=== Begin Enclosure ===

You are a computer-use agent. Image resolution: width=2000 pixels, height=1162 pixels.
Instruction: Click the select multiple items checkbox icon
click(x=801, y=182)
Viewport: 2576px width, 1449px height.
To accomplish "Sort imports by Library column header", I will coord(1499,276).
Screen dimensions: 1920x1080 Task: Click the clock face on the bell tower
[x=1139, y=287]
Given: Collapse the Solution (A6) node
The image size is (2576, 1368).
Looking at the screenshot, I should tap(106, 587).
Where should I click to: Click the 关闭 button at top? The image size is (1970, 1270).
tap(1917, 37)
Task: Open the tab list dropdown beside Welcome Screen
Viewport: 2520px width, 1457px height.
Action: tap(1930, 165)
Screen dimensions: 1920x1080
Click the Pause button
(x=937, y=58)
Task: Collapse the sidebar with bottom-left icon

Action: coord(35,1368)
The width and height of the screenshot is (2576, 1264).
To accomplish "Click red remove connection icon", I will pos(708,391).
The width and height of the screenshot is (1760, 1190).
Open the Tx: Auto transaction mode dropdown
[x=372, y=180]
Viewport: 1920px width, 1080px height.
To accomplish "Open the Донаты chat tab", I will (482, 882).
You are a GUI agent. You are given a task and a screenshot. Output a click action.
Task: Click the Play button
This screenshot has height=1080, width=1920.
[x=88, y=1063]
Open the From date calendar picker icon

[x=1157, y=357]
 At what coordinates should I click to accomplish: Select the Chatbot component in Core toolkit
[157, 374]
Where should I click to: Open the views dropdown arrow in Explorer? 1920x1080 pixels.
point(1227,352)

=== End Enclosure ===

Among the lines of the listing above, which ones contain the word "will"? Show them.

To accomplish "Sort imports by Library column header", I will coord(1499,276).
To accomplish "Click red remove connection icon", I will pos(708,391).
To accomplish "Open the Донаты chat tab", I will (482, 882).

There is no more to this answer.